AS MENTIONED earlier in the week, Boonville is poised to hire a couple of school administrators from outside the flabby, Billery political consensus prevalent in County edu-circles. The new Elementary School principal, Katherine Reddick, gained herself some international notoriety when the obituary she wrote in 2013 for her mother appeared in the Reno Gazette Journal. The British newspaper, The Daily Mail, characterized mom's send-off as "probably the most vicious obituary you will ever read."

IT DIDN’T SEEM all that bad and certainly seemed to ring the truth bell, especially given that all the departed’s children agreed on it.
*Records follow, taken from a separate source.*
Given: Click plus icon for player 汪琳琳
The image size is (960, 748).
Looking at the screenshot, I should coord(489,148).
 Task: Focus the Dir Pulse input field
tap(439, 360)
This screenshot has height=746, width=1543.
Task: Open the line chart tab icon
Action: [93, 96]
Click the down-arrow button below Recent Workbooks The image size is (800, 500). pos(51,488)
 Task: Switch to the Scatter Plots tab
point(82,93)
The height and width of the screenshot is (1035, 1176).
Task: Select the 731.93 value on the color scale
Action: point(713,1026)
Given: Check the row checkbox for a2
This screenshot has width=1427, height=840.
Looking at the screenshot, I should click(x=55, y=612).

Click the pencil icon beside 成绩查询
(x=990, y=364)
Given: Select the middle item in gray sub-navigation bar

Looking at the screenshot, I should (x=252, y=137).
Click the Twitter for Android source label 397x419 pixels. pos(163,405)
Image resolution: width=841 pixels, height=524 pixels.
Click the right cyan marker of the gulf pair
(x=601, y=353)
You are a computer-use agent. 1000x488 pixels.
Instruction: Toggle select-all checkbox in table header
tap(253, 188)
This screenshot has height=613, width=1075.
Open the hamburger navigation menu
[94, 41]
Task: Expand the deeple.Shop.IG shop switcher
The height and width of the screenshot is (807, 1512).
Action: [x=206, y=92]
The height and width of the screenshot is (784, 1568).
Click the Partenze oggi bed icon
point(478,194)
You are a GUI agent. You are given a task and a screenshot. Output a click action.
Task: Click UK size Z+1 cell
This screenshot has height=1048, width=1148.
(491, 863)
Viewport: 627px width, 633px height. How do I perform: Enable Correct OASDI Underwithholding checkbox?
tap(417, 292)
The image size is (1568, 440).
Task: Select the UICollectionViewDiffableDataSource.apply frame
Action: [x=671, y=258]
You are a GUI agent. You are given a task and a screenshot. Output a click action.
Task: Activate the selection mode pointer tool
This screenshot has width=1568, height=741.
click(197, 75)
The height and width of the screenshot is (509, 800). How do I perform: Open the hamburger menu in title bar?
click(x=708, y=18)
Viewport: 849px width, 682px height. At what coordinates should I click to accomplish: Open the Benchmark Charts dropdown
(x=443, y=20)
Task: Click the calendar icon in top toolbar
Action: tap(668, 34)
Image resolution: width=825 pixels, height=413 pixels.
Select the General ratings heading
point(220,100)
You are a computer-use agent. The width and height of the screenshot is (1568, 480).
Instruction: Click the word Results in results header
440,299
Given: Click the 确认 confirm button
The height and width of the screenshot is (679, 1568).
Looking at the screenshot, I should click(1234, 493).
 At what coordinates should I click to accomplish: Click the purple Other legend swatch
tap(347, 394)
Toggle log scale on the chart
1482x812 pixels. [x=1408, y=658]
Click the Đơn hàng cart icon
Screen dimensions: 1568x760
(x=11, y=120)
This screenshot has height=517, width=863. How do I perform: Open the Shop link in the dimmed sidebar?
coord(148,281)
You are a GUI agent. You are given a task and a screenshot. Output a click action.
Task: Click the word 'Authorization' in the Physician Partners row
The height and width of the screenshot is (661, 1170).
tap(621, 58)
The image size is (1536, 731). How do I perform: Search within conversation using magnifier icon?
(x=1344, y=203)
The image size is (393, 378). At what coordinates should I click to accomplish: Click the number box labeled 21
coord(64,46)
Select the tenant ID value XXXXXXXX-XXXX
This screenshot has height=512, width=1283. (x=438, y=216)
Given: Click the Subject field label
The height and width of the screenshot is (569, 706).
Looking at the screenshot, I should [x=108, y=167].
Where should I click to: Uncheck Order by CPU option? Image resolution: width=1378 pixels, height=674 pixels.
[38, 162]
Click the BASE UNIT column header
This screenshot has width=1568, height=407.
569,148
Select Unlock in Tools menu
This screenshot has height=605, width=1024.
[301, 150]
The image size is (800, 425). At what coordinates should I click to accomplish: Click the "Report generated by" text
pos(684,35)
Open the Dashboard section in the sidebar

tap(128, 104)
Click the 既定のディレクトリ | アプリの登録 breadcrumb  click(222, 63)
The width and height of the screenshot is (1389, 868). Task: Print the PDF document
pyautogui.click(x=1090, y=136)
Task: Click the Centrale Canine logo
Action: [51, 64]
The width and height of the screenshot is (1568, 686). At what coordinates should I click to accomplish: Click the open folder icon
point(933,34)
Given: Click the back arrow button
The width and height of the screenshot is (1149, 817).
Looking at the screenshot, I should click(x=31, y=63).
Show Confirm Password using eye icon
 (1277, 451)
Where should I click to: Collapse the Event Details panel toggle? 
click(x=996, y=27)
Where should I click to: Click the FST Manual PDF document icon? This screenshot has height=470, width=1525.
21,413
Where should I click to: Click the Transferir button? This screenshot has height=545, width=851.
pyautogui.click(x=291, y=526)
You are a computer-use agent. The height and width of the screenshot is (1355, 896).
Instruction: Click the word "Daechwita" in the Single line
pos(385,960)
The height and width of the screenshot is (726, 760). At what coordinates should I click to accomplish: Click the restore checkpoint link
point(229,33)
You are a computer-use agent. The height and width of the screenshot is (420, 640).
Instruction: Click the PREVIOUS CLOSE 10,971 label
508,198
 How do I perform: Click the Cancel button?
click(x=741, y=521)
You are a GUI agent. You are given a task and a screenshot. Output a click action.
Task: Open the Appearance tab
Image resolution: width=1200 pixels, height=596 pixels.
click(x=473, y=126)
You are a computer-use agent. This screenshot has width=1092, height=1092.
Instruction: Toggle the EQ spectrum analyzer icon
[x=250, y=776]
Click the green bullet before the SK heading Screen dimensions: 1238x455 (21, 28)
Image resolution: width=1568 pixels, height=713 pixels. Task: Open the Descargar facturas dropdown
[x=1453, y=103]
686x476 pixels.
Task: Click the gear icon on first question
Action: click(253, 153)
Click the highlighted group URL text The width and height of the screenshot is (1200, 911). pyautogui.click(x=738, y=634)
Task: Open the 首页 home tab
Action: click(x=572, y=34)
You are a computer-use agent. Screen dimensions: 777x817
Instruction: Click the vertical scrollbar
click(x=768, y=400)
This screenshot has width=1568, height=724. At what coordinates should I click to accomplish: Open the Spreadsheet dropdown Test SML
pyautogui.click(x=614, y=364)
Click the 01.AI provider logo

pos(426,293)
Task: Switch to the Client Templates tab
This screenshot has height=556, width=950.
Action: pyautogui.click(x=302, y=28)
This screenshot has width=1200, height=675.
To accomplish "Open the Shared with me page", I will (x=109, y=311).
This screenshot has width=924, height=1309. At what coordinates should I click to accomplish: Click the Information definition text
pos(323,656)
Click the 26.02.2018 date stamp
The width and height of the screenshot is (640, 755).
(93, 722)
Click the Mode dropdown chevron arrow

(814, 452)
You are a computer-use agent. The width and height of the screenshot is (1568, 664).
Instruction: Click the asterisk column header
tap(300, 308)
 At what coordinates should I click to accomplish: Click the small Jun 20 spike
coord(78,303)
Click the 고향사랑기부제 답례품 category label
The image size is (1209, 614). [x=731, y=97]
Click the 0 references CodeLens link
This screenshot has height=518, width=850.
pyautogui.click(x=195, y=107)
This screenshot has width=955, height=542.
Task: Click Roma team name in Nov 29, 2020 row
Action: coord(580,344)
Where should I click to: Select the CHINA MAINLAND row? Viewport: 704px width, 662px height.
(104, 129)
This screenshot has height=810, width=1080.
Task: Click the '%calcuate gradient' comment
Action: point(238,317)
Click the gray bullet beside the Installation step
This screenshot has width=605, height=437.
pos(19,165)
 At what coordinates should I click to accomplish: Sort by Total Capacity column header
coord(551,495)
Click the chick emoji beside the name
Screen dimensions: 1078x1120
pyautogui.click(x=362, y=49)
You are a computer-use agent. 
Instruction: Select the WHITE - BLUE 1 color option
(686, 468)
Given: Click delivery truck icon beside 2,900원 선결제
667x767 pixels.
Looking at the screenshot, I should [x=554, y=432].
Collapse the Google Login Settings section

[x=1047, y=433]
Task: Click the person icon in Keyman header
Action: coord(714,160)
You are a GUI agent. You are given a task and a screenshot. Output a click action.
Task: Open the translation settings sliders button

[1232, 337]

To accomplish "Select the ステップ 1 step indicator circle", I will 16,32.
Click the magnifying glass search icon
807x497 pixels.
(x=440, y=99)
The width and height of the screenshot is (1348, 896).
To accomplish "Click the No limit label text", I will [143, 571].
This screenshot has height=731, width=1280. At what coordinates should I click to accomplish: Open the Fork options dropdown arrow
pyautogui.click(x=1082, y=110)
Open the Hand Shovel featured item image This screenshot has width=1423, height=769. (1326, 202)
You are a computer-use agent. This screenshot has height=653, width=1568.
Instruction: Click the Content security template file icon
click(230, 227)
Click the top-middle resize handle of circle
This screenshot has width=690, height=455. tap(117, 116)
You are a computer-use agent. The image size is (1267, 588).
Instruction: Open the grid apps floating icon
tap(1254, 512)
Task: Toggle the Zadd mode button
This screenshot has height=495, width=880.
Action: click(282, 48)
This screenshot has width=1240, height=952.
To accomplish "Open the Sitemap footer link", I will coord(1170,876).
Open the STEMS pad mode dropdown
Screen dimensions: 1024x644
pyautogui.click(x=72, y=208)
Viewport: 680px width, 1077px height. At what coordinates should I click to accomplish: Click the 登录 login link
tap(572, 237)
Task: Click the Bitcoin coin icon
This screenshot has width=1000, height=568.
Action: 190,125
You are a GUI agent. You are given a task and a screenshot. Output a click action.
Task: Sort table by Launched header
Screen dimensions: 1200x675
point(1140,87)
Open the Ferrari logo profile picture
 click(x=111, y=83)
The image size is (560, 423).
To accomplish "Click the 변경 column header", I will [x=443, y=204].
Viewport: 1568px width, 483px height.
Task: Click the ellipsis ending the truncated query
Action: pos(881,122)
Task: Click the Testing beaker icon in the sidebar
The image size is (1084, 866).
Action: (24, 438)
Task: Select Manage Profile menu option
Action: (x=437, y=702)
There are undoubtedly millions of children who envy Ms. Reddick’s candor in describing her mother as she and her siblings experienced her. But you, dear reader, be the judge:

“MARIANNE THERESA Johnson-Reddick born Jan 4, 1935 and died alone on Sept. 30, 2013. She is survived by her 6 of 8 children whom she spent her lifetime torturing in every way possible. While she neglected and abused her small children, she refused to allow anyone else to care or show compassion towards them. When they became adults she stalked and tortured anyone they dared to love. Everyone she met, adult or child, was tortured by her cruelty and exposure to violence, criminal activity, vulgarity, and hatred of the gentle or kind human spirit.

“On behalf of her children, whom she so abrasively exposed to her evil and violent life, we celebrate her passing from this earth and hope she lives in the afterlife reliving each gesture of violence, cruelty, and shame that she delivered on her children. Her surviving children will now live the rest of their lives with the peace of knowing their nightmare finally has some form of closure. Most of us have found peace in helping those who have been exposed to child abuse and hope this message of her final passing can revive our message that abusing children is unforgivable, shameless, and should not be tolerated in a ‘humane society’. Our greatest wish now, is to stimulate a national movement that mandates a purposeful and dedicated war against child abuse in the United States of America.”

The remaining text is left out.